Master of Science (MS)
Attitudes, Education, Environmental, Film, Intentions
Environmental education; Environmental studies; Behavioral sciences
California's Sacramento-San Joaquin Delta, "the Delta," is one of the state's most important natural resources. Beginning in the mid 1800s and continuing to the present day, anthropogenic activities radically altered, and continue to affect, this ecosystem. Wetland reclamation and water projects transformed the Delta landscape from a tidal wetland into an artificially homogenous freshwater system. As a result, the health of the Delta ecosystem is in jeopardy. Experts agree that current management practices of the Delta are unsustainable; however, experts cannot agree on a viable solution.

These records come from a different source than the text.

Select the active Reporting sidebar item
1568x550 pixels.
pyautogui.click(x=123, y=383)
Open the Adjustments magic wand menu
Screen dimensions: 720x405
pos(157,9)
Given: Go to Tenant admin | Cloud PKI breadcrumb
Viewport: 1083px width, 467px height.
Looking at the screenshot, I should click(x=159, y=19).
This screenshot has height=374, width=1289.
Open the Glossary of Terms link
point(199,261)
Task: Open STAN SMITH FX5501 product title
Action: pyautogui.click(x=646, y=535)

An educational documentary film, "California Kings: Sold Down the River," was used as the treatment in experimental groups for this study. The film covered key social, political, economic, and environmental issues regarding the Delta ecosystem. This thesis work evaluated the film's effect on viewer knowledge levels, personality factors (attitudes, locus of control, personal responsibility), perception of threat, and behavioral intentions concerning the Delta. The sample population consisted of environmental studies and non-environmental studies students at San José State University, California. Regardless of major, student pro-environmental responses shifted towards the producer's goal of increased sensitivity towards the Delta ecosystem. Environmental education (EE) films which include divergent opinions from multiple stakeholders can be effective at increasing pro-environmental responses from viewers.
Parker, Charies Lee, "Documenting the Delta: Lessons Learned From Film" (2012). Master's Theses. 4157.